Rachel Berry walked into the near deserted coffee shop, her eyes scanning for the once familiar face. Her ex-boyfriend, Noah Puckerman, had agreed to meet her at his workplace an hour before closing time in hopes that not many people would be around. His hopes had been met. There was only one man in the shop; an older gentlemen who was sipping coffee and reading a newspaper.

There he stood, leaning on the counter, a cold stare on his place. Her breath caught in her throat, her heart thumped against her ribs. After all this time, he still took her breath away.

"Hello Noah," she greeted, pulling her coat tight against her body. He looked up and met her gaze with a blank stare, as if he was amazed that she had actually shown up. It made that ache in her chest worsen, seeing him so empty.

"Hey," he replies shortly, closing the magazine that he was reading so he can back away from the counter, like being too close to her would kill him.

"Thank you for agreeing to see me, and of course, thank you for finding the time. It means a lot to me."

He doesn't say anything, just continues to look at her. She can tell that he's questioning her. Why is she here? Why is she doing this? Why is she subjecting him to all of this pain yet again?

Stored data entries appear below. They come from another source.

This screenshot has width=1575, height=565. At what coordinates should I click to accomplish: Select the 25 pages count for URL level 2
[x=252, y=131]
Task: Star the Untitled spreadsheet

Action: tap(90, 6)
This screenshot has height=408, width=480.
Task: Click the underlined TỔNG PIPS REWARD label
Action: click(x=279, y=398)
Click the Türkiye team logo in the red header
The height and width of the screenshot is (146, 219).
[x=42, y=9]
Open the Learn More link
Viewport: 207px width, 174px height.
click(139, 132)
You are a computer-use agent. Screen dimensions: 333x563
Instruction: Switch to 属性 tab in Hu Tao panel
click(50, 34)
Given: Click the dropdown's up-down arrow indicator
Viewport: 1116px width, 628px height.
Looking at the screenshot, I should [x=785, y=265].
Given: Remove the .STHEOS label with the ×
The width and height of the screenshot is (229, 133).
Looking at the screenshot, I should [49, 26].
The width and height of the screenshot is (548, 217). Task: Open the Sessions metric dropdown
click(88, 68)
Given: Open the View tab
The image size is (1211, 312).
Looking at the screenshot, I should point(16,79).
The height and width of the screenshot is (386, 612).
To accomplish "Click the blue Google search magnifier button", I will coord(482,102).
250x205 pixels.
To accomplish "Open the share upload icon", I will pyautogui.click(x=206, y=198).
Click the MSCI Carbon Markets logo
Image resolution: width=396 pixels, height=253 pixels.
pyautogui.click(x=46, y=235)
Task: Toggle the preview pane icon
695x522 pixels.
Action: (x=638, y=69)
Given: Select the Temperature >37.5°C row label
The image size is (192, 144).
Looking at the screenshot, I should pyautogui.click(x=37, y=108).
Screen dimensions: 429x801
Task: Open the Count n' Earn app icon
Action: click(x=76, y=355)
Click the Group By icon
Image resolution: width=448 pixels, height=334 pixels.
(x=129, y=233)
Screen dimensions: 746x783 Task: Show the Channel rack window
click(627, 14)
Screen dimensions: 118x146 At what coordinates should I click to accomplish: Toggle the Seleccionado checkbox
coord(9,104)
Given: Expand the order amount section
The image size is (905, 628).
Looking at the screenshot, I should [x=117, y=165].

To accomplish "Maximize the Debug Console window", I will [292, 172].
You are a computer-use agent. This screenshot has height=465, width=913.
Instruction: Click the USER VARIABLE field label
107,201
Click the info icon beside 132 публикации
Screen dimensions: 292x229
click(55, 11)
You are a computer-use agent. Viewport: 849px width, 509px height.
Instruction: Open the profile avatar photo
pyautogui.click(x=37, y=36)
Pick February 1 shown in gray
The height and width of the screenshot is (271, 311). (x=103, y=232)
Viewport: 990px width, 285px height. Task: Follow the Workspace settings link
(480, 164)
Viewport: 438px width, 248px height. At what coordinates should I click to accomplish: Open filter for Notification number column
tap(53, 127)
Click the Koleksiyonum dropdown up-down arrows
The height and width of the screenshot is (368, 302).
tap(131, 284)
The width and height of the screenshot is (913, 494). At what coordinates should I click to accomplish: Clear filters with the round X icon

"How's your mother, your sister?" she asks, sitting on one of the chairs.

"Mom's good. She's finally getting over the fact that you all but fucking left me at the altar. Finally accepting the fact that you're fucking gone, you know? Sarah's a different story. She's still crushed. She was going to ask you to be her maid of honor at her wedding, but you went on one of your typical diva rampages and left before she got the chance to ask you. Did you know she got married? Has a kid? Do you even care?"

She's taken aback by his harsh words and tone, and she bites her lips to keep the tears at bay. She knows he's hurt, that he's still torn up over the way things ended. She knows that, and she can't fix it.

This time, it's her that says nothing.

_You've been good, busier than ever,_

_we small talk, work and the weather._

_Your guard is up and I know why._

They sit in silence for a moment, Rachel's gaze falling to the hardwood countertop as Puck's gaze settles on her. He's staring at her intently, looking for any indication that she's not okay. Her bottom lip is sucked inside her mouth, her teeth nibbling on it. She appears to be okay, but if he only knew the emotional battle that's going on inside her head.

"How have you been?" she whispers, tearing her eyes from the counter to look at him. She sees the hurt and the anger in his eyes, but she can't fix it. She can't take back what she said that night, all that time ago. The words forever replay in her mind, a constant reminder than she let go of the best thing in her life.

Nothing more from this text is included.